Enhanced photocatalytic degradation of caffeine as a model pharmaceutical pollutant by Ag-ZnO-Al_2O_3 nanocomposite

摘要

In this paper, an Ag-ZnO-Al2O3 nanocomposite with enhanced photocatalytic activity has been obtained by calcination of an Ag-loaded zinc/aluminum layered double hydroxide (LDH). First, LDH materials intercalated by carbonates ions (Zn-Al-CO3) were synthesized by the co-precipitation method at a Zn/Al molar ratio of 3 and were calcined at different temperatures (300, 400, 500, 600, 800, and 1000 degrees C). Thereafter, in order to increase photocatalytic activity, catalysts obtained at optimal temperature were doped by Ag noble metal with various amounts (1, 3, and 5 wt %) using a ceramic process. Samples were characterized by X-ray diffraction (XRD), Fourier transform infrared spectroscopy (FTIR), and scanning electron microscopy coupled to energy dispersive X-ray spectroscopy (SEM/EDX). The photocatalytic activity was evaluated for the degradation of caffeine as a model of pharmaceutical pollutant in aqueous solutions under UV irradiation.

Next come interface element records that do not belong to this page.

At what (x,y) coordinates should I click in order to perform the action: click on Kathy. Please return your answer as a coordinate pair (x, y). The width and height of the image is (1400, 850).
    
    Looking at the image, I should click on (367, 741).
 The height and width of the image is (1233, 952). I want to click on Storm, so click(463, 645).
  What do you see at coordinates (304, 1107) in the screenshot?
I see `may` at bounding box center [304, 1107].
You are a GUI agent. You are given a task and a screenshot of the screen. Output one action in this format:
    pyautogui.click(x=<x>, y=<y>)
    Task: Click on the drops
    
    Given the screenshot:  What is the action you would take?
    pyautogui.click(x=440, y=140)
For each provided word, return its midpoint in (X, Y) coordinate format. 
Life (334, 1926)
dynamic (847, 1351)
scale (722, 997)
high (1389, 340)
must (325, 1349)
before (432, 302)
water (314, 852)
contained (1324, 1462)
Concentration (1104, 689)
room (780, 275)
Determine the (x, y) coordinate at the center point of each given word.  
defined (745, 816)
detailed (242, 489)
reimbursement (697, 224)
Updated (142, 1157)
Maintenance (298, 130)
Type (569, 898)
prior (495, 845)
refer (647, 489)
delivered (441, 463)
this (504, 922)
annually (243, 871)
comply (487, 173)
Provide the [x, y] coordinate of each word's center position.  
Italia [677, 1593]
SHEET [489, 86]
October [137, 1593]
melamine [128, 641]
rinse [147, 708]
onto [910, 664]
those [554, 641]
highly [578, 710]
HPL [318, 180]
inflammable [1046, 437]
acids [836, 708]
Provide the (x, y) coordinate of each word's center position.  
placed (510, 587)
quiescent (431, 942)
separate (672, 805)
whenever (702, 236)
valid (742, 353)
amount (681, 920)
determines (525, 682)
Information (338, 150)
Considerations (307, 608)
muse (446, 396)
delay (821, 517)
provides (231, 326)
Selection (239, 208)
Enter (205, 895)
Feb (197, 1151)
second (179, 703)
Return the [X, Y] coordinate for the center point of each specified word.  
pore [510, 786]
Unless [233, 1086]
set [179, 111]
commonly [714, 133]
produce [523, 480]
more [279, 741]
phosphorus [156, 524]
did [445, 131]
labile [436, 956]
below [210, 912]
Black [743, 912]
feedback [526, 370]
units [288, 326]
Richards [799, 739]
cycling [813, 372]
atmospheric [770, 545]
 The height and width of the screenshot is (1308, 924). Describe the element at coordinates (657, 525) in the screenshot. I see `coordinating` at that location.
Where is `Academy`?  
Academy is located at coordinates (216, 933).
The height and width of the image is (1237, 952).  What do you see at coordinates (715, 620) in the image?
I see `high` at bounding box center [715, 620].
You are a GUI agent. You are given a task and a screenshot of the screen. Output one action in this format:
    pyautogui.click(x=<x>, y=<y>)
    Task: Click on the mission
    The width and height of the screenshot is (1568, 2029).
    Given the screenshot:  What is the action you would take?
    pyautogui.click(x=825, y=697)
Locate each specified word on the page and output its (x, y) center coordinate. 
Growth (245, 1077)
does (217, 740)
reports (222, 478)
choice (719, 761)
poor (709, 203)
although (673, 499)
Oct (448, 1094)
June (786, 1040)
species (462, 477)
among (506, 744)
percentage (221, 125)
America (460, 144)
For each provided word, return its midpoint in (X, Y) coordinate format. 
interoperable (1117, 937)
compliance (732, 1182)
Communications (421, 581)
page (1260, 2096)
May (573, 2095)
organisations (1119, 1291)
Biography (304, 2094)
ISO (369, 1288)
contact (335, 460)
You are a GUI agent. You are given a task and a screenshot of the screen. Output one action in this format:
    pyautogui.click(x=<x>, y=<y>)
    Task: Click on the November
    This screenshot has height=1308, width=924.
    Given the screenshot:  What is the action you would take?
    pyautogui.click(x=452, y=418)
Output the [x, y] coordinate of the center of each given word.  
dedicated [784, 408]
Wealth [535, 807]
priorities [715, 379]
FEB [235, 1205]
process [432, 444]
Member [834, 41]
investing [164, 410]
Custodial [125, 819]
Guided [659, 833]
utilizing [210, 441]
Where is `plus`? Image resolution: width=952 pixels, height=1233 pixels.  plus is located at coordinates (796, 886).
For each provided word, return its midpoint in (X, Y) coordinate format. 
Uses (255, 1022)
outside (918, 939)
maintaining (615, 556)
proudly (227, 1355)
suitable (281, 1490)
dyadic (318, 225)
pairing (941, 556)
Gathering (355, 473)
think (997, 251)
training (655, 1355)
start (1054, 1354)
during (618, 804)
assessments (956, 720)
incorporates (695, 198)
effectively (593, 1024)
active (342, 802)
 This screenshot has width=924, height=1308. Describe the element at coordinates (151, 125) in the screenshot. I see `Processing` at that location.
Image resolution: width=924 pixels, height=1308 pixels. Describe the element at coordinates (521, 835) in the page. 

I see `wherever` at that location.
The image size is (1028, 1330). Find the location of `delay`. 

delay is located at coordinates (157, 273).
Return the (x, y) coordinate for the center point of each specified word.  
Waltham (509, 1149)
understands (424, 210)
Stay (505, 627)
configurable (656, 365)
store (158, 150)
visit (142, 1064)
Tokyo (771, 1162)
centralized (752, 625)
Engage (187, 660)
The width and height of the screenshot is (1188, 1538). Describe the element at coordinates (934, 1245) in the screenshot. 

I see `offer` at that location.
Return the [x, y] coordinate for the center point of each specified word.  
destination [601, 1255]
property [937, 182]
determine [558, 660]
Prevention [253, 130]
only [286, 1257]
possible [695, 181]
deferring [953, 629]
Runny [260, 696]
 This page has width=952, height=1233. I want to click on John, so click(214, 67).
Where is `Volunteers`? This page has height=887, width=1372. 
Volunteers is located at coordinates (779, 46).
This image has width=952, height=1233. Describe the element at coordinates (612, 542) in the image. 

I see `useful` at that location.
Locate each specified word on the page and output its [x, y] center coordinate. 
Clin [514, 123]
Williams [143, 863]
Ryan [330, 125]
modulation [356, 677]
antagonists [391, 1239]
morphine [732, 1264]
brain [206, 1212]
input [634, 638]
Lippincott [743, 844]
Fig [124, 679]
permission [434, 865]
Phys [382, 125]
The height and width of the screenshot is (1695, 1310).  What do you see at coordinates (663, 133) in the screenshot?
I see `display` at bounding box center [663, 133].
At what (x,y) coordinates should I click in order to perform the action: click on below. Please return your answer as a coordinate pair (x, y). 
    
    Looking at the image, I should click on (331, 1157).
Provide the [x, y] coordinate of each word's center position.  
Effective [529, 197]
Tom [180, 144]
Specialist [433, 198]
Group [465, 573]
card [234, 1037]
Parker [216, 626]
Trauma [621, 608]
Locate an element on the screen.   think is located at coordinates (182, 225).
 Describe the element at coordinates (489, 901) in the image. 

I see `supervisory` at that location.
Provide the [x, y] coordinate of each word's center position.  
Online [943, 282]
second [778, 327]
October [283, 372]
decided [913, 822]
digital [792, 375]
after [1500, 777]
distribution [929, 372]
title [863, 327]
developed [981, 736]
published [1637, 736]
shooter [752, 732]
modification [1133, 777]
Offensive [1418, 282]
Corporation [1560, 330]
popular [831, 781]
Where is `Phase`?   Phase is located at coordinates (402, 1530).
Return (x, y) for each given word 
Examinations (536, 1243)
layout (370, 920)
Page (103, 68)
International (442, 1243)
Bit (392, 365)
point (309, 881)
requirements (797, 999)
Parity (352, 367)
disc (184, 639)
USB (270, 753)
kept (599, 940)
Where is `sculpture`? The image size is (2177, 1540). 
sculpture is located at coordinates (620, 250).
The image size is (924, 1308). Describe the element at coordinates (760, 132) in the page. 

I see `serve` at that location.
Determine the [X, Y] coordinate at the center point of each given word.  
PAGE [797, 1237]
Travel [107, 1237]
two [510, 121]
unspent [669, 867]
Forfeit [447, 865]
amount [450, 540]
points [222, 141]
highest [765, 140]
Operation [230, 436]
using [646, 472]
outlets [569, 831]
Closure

The effect of irradiation time, initial concentration of caffeine, catalyst dosage, solution pH, and reuse were investigated. The Ag-doped calcined LDH materials showed significantly higher photocatalytic activity compared with undoped and standard Degussa P-25 titanium dioxide. The photocatalytic degradation of caffeine was increased with an increase in the Ag-loaded amounts. The photocatalyst showed high stability after three regeneration cycles.